On October 16, Medidata hosted Demystifying Analytics and Machine Learning in Clinical Trials — a free webinar featuring an expert panel that considered the flaws of traditional data management methods, how advanced analytics and machine learning initiatives can help improve or maintain data quality, and ways to realize ROI (return on investment) on such initiatives. Below is a summary of the webinar's key takeaways.
Good data quality begins with a good end-to-end data strategy
Data quality is important in all facets of our lives, ranging from international security to the safety and efficacy of our products. The ultimate key to better data quality is enabling better processes, technology,
and people. It's important to consider an environment that supports multiple stakeholders with multiple perspectives that require timely, more efficient solutions. Master data management provides a reliable, single source of truth for all.
This approach to standardization must go far beyond just removing duplicates or mass data maintenance, incorporating rules that eliminate or prevent data incorrectness that find their way into our environment. Once you have this sort of master data management construct in place, it's much easier, more efficient, and more effective in terms of being able to make decisions based on what you thought and expected to be truly permissible. At Medidata, we first ingest, aggregate, standardize, and clean our customers' data. Then, we tap into our MEDS (Medidata Enterprise Data Store) data repository — the single source of truth housing both clinical and operational data — to generate deeper insights into their clinical research, trials, sites, and patients.
"Find" vs "search": the power of machine learning and AI
During the webinar, we ran a poll with questions aimed at trying to understand which data errors were hardest to find. Half of the attendees agreed that in a typical study, it's most difficult to find inconsistencies across related data variables using traditional data cleaning methods — which are manually intensive and error-prone. The inconsistencies we don't find or anticipate create potential quality or compliance problems. With machine learning, we apply AI (artificial intelligence) to essentially teach a computer system to learn from inputs or experiences, and then generate outcomes.
It can be either supervised or unsupervised. In supervised machine learning, we are essentially providing somewhat large volumes of data to test the algorithm, giving an input and some type of outcome — so coding might be an example. In unsupervised learning, it might look like processing omics data to generate clusters. For data quality applications like with Medidata Centralized Statistical Analytics (CSA), it could be association mapping; looking at an entire database, in an unassisted way, and identifying the relationship between two data points.

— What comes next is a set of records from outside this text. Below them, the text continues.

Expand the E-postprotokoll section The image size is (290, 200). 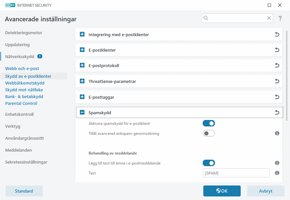(82, 65)
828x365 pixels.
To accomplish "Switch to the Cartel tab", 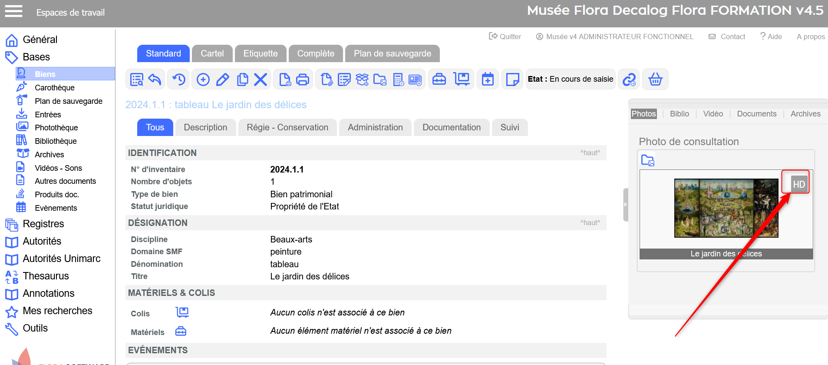I will coord(212,53).
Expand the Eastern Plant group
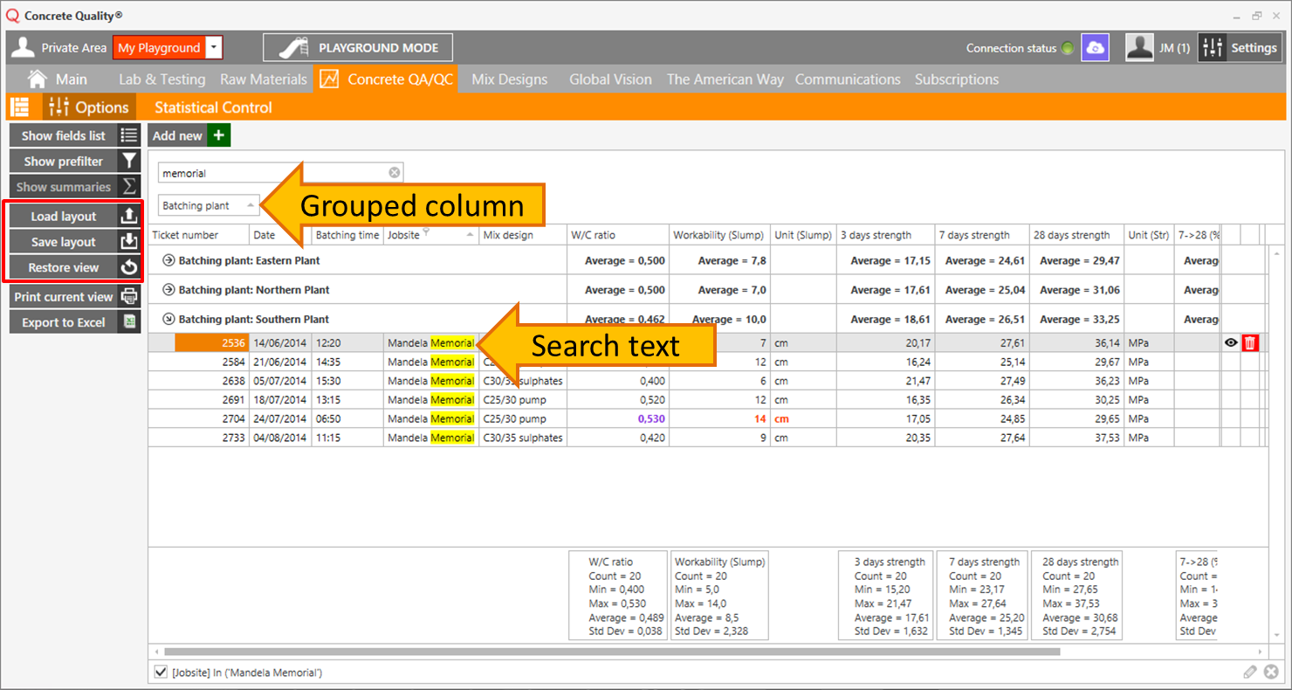 click(x=169, y=260)
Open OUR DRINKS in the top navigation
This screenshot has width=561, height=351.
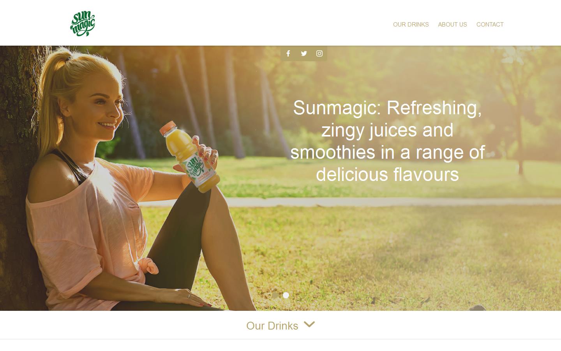411,24
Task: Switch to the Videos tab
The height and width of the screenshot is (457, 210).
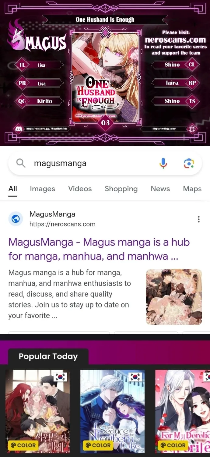Action: pos(80,189)
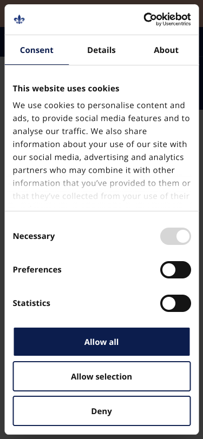This screenshot has width=203, height=439.
Task: Switch to the Consent tab
Action: click(37, 50)
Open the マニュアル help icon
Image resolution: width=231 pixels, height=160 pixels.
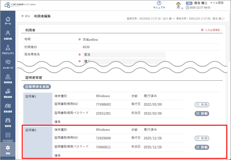(159, 5)
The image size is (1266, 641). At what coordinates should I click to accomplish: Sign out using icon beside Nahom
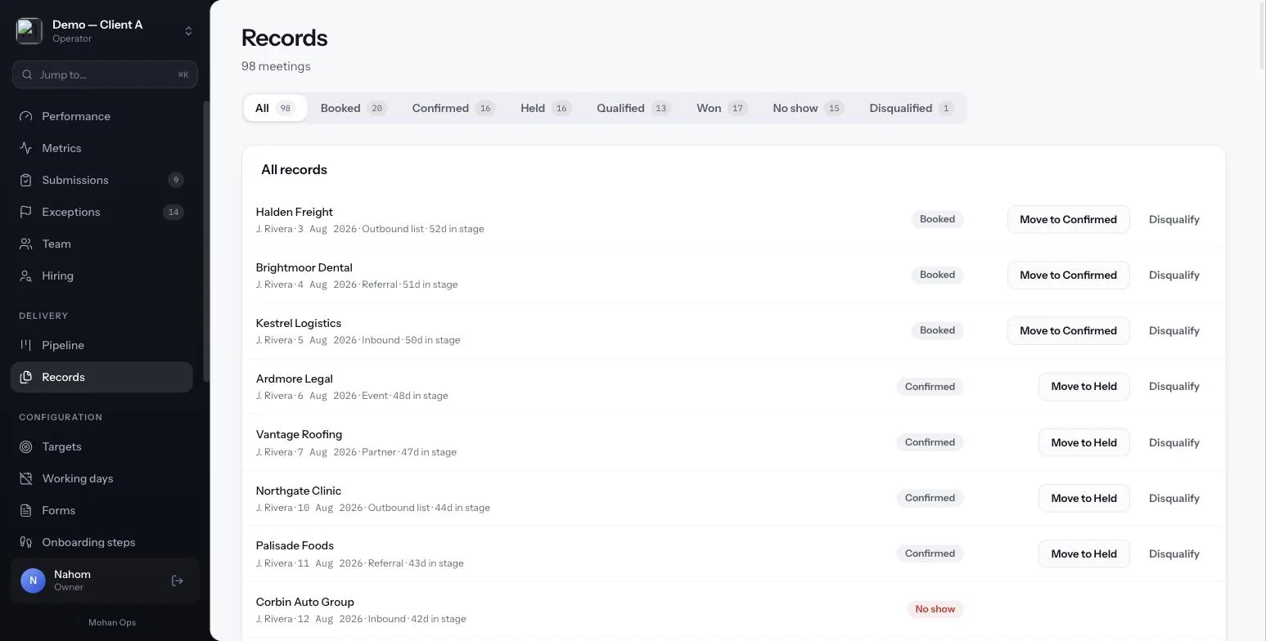pos(178,580)
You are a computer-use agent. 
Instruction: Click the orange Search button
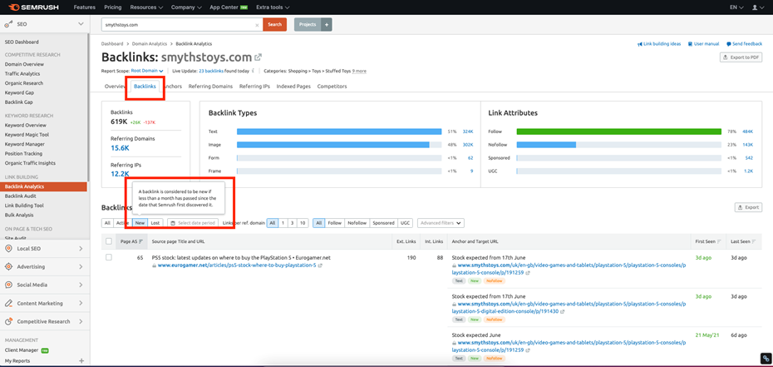(x=274, y=25)
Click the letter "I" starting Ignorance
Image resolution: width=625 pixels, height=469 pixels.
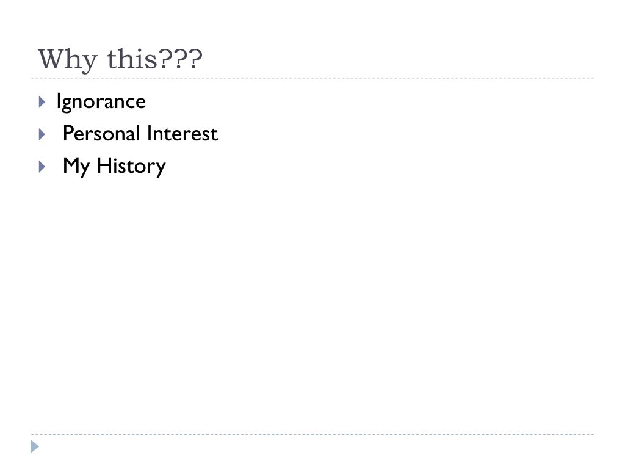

An ideal use case would be where you would go to a data review meeting and really be there to resolve and initiate root cause analysis on the issues that have already been identified by machine learning to help us make ourselves better, cheaper, and ultimately faster. Advanced analytics coupled with machine learning can provide the best of both worlds: a holistic overview of all the data at a macro level and the full view of every data point.
ROI from advanced analytics and machine learning
As an industry, we are notoriously guilty of applying new technologies & capabilities to the old way we work. Some of our customers are evolving beyond the traditional methods that aren't adding value; applying advanced analytics to create a well-thought-out visualization of a patient's data is a great example. There's a lot of application and room for improvement in using analytics at the patient level as well with Big Data.
It's really important that a company understands its tolerance for investment (in an analytics initiative), and what needs to happen sequentially in order to see ROI. Some customers use analytics to help them bridge gaps in processes, or as a more cost-effective way to achieve better data quality. Others, with infrastructure in place, might use analytics as extra assurance that things are working well. For larger companies with many ongoing trials in their portfolio, analytics is proving an effective way to boost their ROI. For smaller companies, the promise of future returns might be too large a gamble in the short-term. Mastering data standardization is a luxury they can worry about later.